P167-M Microwave-Assisted Acid Proteolysis of Proteins

Abstract

Introduction: Microwave-assisted acid hydrolysis has recently been reported in the literature as a tool for bottom-up proteomic analysis as well as increase coverage of proteins when traditional proteolytic cleavage sites are not present, and also for identification and characterization of the termini of proteins. Here two microwave-assisted acid proteolysis methods were compared, one involved the use of trifluoroacetic acid (TFA) and the other with formic acid. In this experiment, we monitored the; acid cleavage specificity; reaction / preparation time overall protein coverage; and N- and C-terminal coverage.

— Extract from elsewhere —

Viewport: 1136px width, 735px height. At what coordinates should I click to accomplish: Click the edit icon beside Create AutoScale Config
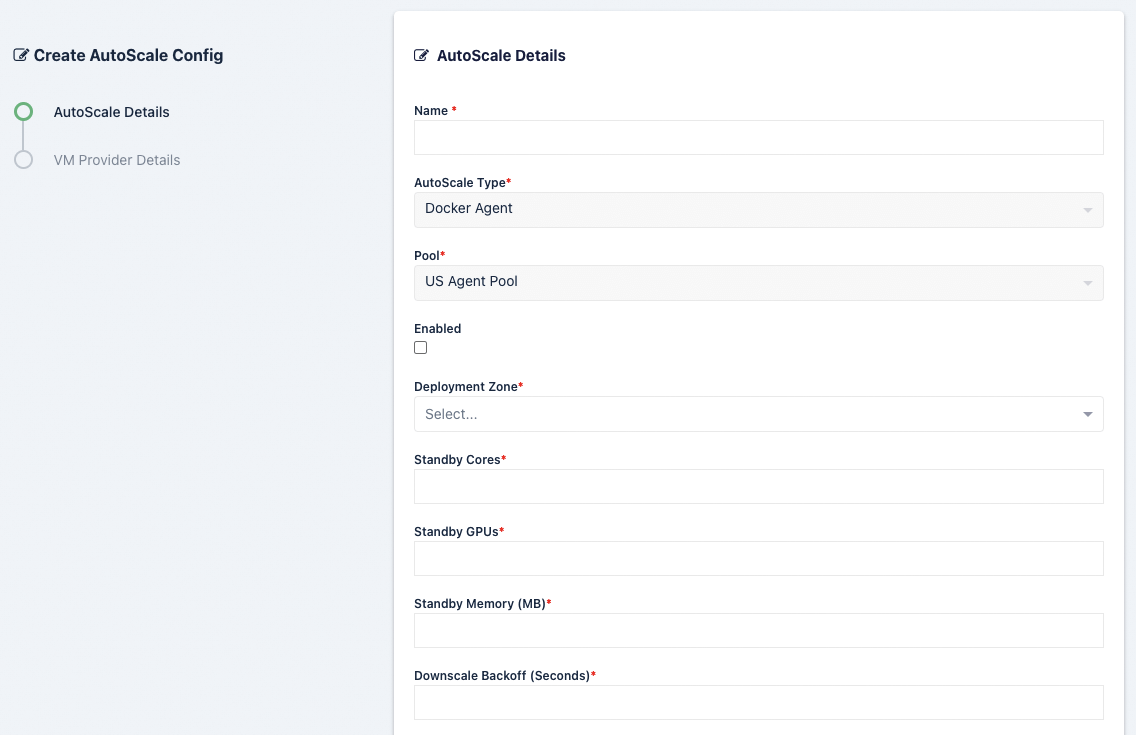point(21,56)
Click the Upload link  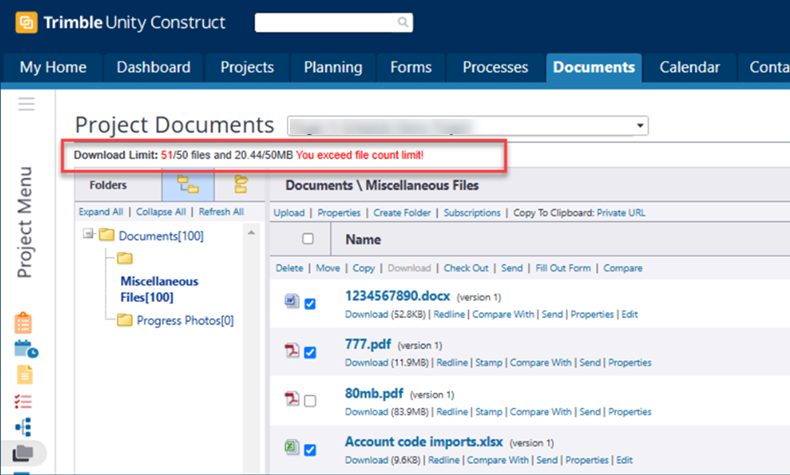click(x=289, y=212)
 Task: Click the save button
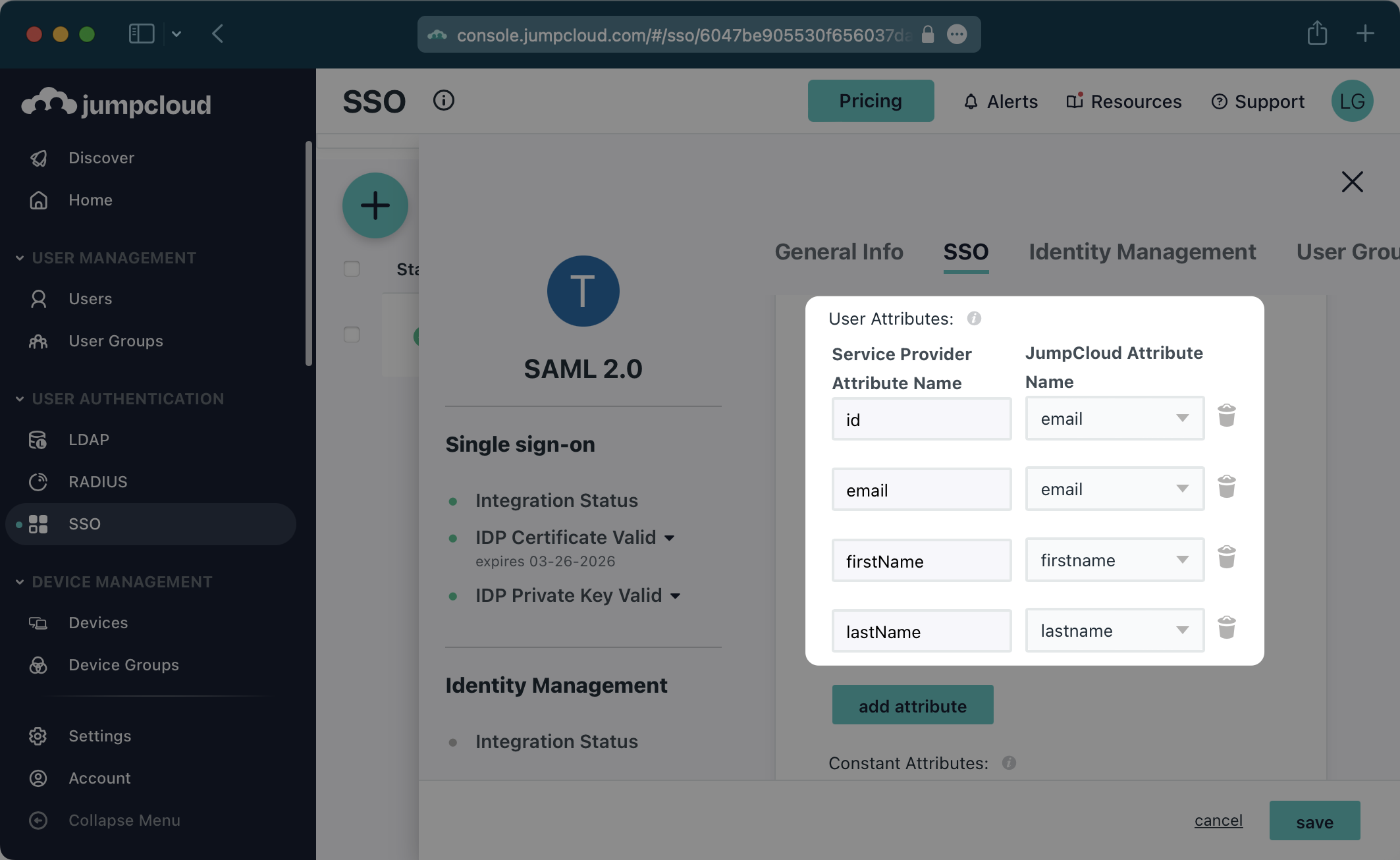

Materials and Methods: Standard proteins (1–5 μg) were diluted into two acids 1–5 M TFA and 1%–50% formic acid, which were subjected to microwave irradiation using an industrial microwave system (CEM Corp., Matthew, NC). Samples were microwave irradiated for 1–5 min and resulting peptide fragments were then subjected to reverse-phase separation, followed by MSn analysis on an LCQ-Deca Ion Trap mass spectrometer (Thermo Electron, San Jose, CA) fragmenting the three most intense peaks. MS/MS data were searched with Mascot (Matrix, London) for protein coverage and identification with ‘no enzyme’ selected in the search parameters.

Results: Preliminary results show that controllable cleavage at specific proteolytic sites can be obtained when employing set acid concentrations under controlled microwave irradiation. As previously reported, formic acid can cleave preferentially at Aspartic acid. TFA can be manipulated to cleave at either preferentially the N and occasionally C-terminus of a protein, with longer incubation times leading to internal cleavage at acid labile bonds.

Conclusion: Microwave-assisted acid proteolysis can be used either as an alternative proteolytic reagent with less sequence constraints than traditional enzymes. Conditions can be manipulated to direct proteolysis to mainly the termini of the protein, or indeed internal cleavage sites.